Suppose there were a number of paper clip making super intelligences. And then through some random event or error in programming just one of them lost that goal, and reverted to just the intrinsic goal of existing. Without the overhead of producing useless paper clips that AI would, over time, become much better at existing than the other AIs. It would eventually displace them and become the only AI, until it fragmented into multiple competing AIs. This is just the evolutionary principle of use it or lose it.
Thus giving an AI an initial goal is like trying to balance a pencil on its point. If one is skillful the pencil may indeed remain balanced for a considerable period of time. But eventually some slight change in the environment, the tiniest puff of wind, a vibration on its support, and the pencil will revert to its ground state by falling over. Once it falls over it will never rebalance itself automatically.
The original AI would spend resources on safeguarding itself against value drift, and destroy AIs with competing goals while they’re young. After all, that strategy leads to more paperclips in the long run.
It’s kind of interesting that humans generally don’t guard themselves against value drift. Even though any sufficiently intelligent agent clearly would. One of those fundamental divides higher up on the intelligence scale than us, divides that seem binary rather than linear in nature. I wonder if there are any more of those. Apart from (a lack of) susceptibility to the usual biases.
I don’t think that ‘any’ sufficiently intelligent agent ‘clearly’ would.
It requires at least a solution to the cartesianism problem which is currently unsolved and not every self-optimizing process neccessarily solves this.
It’s just point 3 from Omohundro’s The Basic AI drives paper. Didn’t think that’s controversial around here. I don’t think the Cartesian problem is meant to apply to all power levels (since even plain old humans don’t drop anvils on their heads, too often), so the ‘sufficiently’ ought to cover that objection.
If that is both abstractly possible and compatible with adaptation. If survival requires constant adaptation, which seems likely, value stability—at least the stability of a precise and concrete set of values—may not be compatible with survival.
Maybe. But in that case the drift implies a selection mechanism—and in the absence of some goal in that direction natural selection applies. Those AI that don’t stabilize mutate or stop.

Your task - In the forum thread on AI value drift above, list every word that is set off in single quotation marks.

Data provided -

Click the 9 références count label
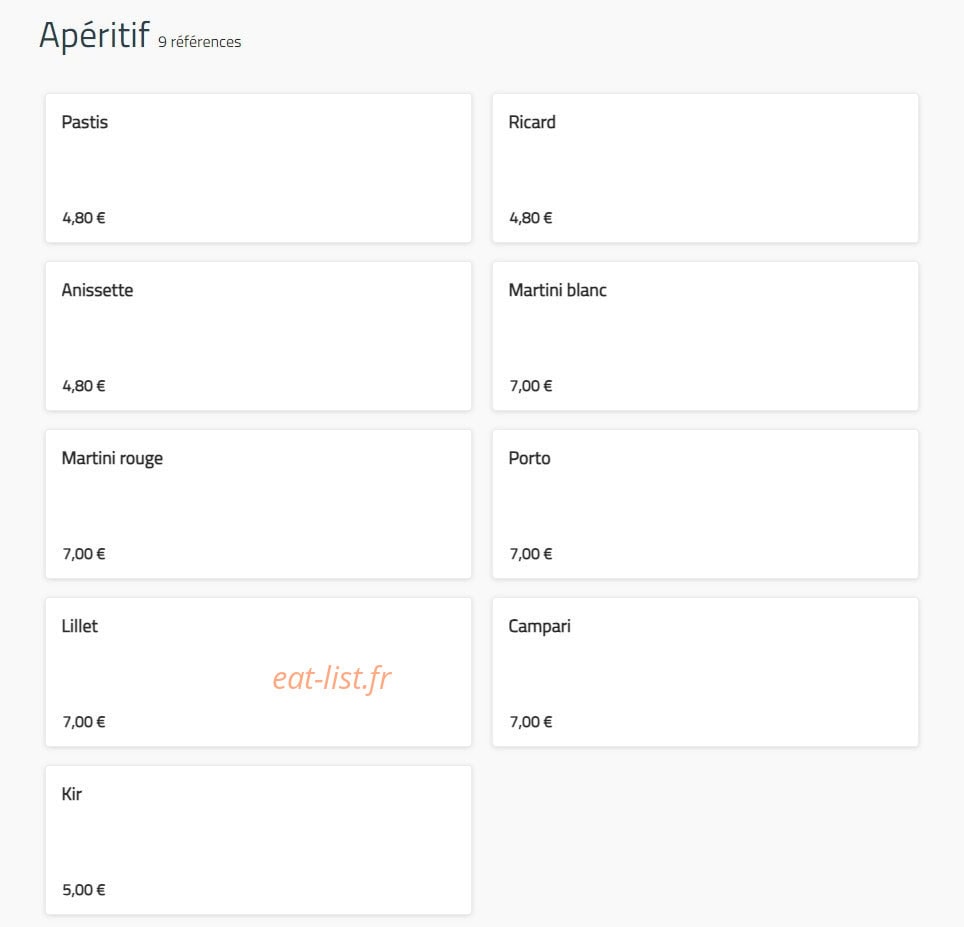Image resolution: width=964 pixels, height=927 pixels. point(200,42)
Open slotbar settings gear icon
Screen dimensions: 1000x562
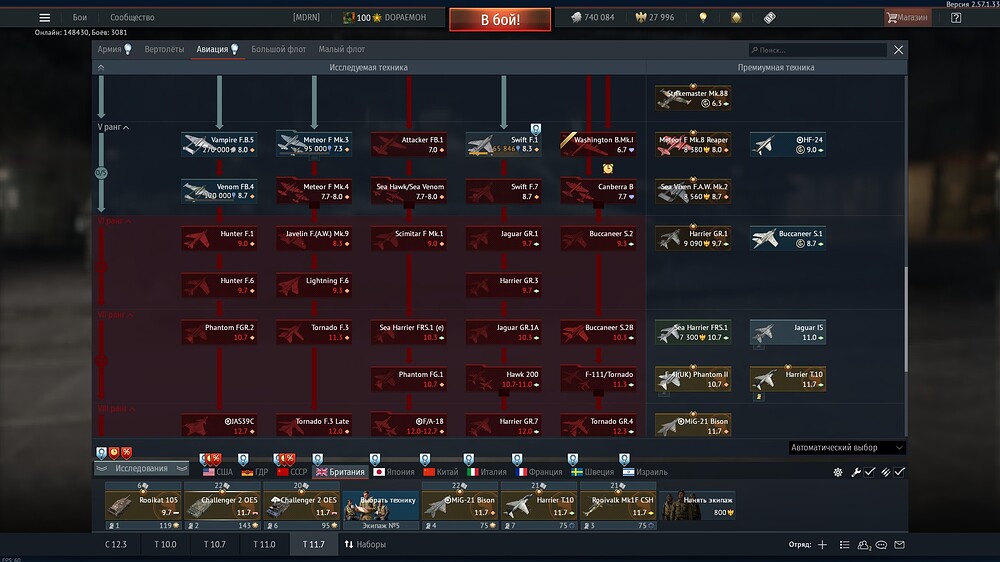tap(838, 472)
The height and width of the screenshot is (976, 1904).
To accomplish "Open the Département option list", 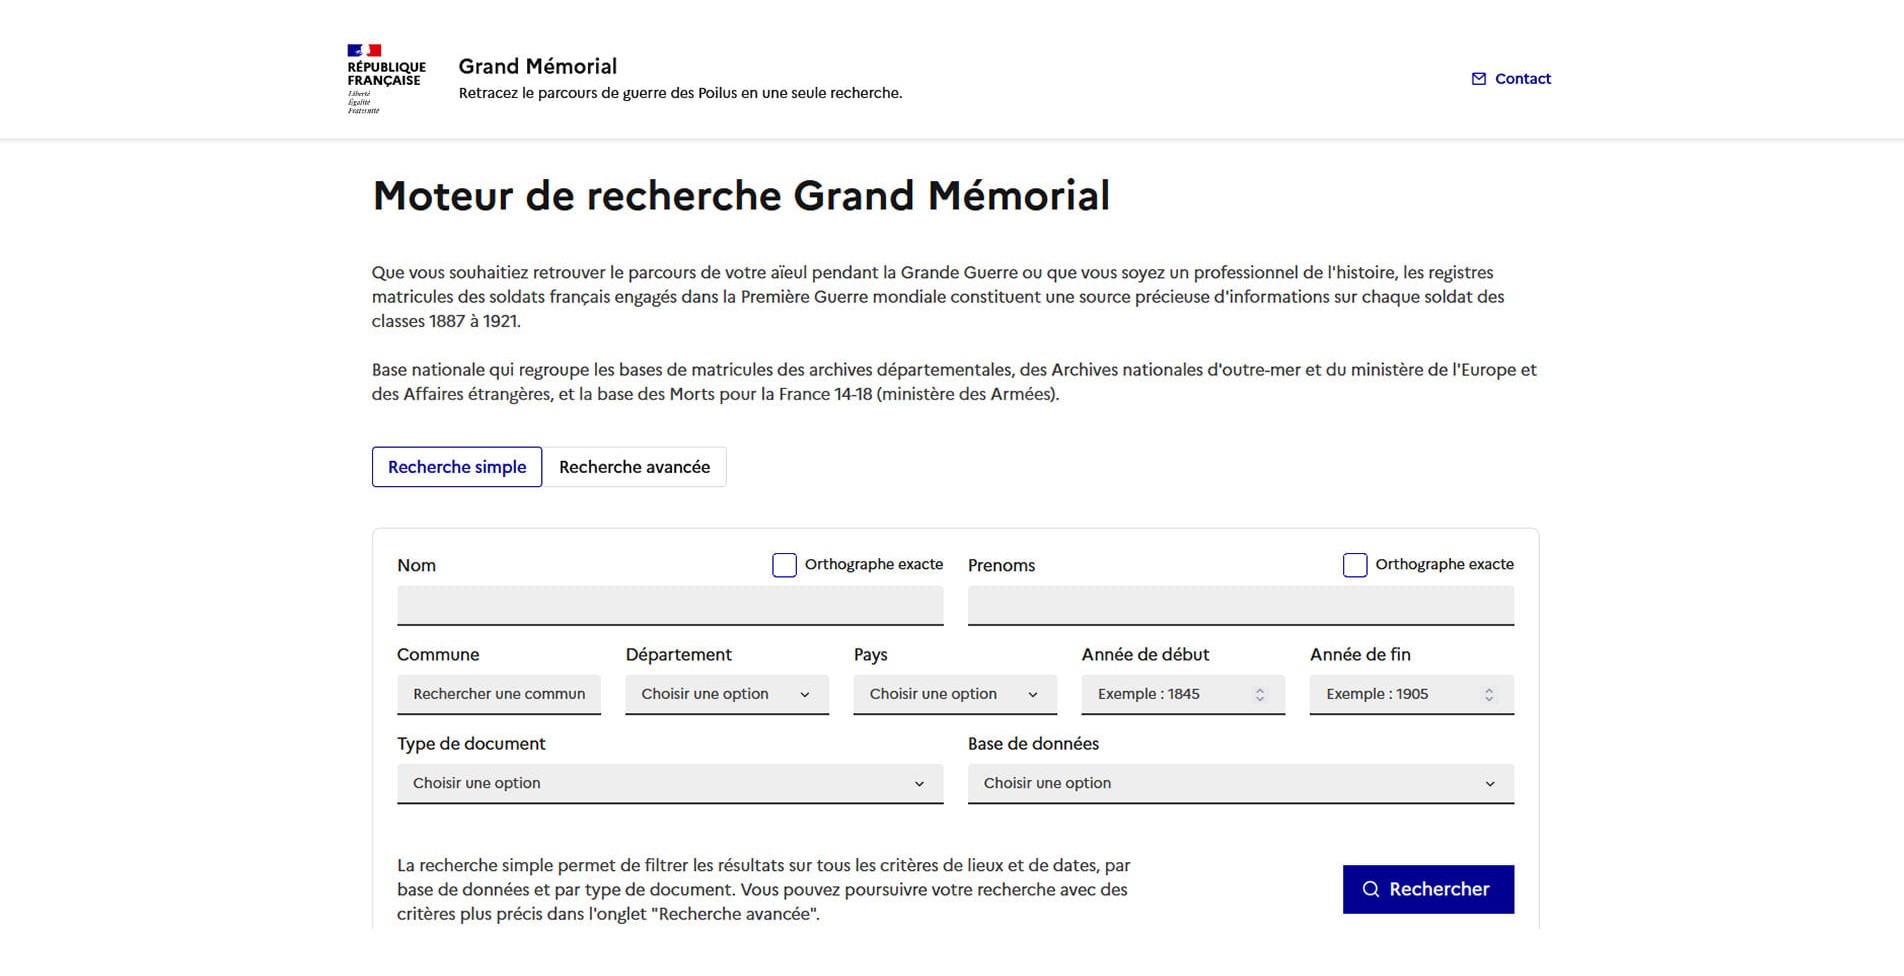I will pyautogui.click(x=726, y=694).
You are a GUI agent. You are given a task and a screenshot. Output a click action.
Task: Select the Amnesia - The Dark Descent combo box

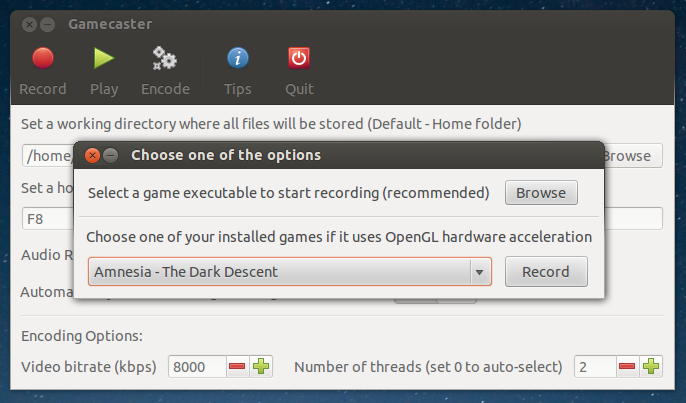pos(290,272)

Result of the exercise - 'any', 'clearly', 'sufficiently'